Tarefas do exercício ::
**1.** Com base no trecho do documento, responda:
(a) Em que cidade ocorreu o rompimento da barragem da Samarco?
(b) Qual é a função do baixista Rodrigo Grilo no estúdio Minério de Ferro?
(c) Em que banda, além do grupo, toca o guitarrista Daniel Debarry?
**2.** Traduza para o inglês esta frase do trecho do documento: “Quando o grupo entrou em estúdio, os veios de rejeito que rasgaram o Estado ainda assombravam.”
**3.** Reproduza o trecho do documento sem alterações, de “Crescimento sonoro. Como” até “altos do trabalho.”.

Trecho do documento ::
┌────────

O conceito de “Turvo” surgiu após o rompimento da barragem da Samarco, em Mariana, na região Central de Minas. No mesmo dia da tragédia, o grupo fez uma de suas primeiras apresentações pós-retorno, impactado pelas primeiras imagens da onda de lama que provocou o maior desastre ambiental da história do país. “Foi uma catarse coletiva, uma sessão até ritualística. Estávamos todos, banda e público, marcados por aquelas cenas impressionantes”, afirmou Rios Neto. Quando o grupo entrou em estúdio, os veios de rejeito que rasgaram o Estado ainda assombravam. “O disco aborda nosso crescimento pessoal, mas também é sobre essa coisa industrial, de vibe pesada, que é a mineração, e é tão característica nossa, de Minas Gerais”, afirmou o cantor.

Crescimento sonoro. Como os integrantes do grupo nunca deixaram de militar na música, o crescimento sonoro é perceptível no disco. O baixista Rodrigo Grilo, por exemplo, é engenheiro de som no estúdio Minério de Ferro, do Jota Quest, onde a parte instrumental de “Turvo” foi gravada. Já o guitarrista Daniel Debarry toca em outras bandas, como o Oceania, antigo Udora – outra lenda do underground mineiro. “Eles evoluíram muito como músicos, já que nunca pararam, e, com isso, eu cresci também. Por isso, o processo de gravação foi muito mais orgânico, feito coletivamente. Estamos muito felizes com o resultado”, afirmou Rios Neto, cujos vocais agressivos estão entre os pontos altos do trabalho.

└────────

Listagem armazenada ::
┌────────

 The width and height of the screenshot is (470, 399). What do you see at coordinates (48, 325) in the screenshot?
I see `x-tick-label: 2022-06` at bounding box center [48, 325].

└────────

Respostas em ordem ::
**1.**
(a) Em Mariana, na região Central de Minas.
(b) Ele é engenheiro de som.
(c) No Oceania, antigo Udora.

**2.** When the group went into the studio, the veins of tailings that had torn through the state were still haunting them.

**3.**
Crescimento sonoro. Como os integrantes do grupo nunca deixaram de militar na música, o crescimento sonoro é perceptível no disco. O baixista Rodrigo Grilo, por exemplo, é engenheiro de som no estúdio Minério de Ferro, do Jota Quest, onde a parte instrumental de “Turvo” foi gravada. Já o guitarrista Daniel Debarry toca em outras bandas, como o Oceania, antigo Udora – outra lenda do underground mineiro. “Eles evoluíram muito como músicos, já que nunca pararam, e, com isso, eu cresci também. Por isso, o processo de gravação foi muito mais orgânico, feito coletivamente. Estamos muito felizes com o resultado”, afirmou Rios Neto, cujos vocais agressivos estão entre os pontos altos do trabalho.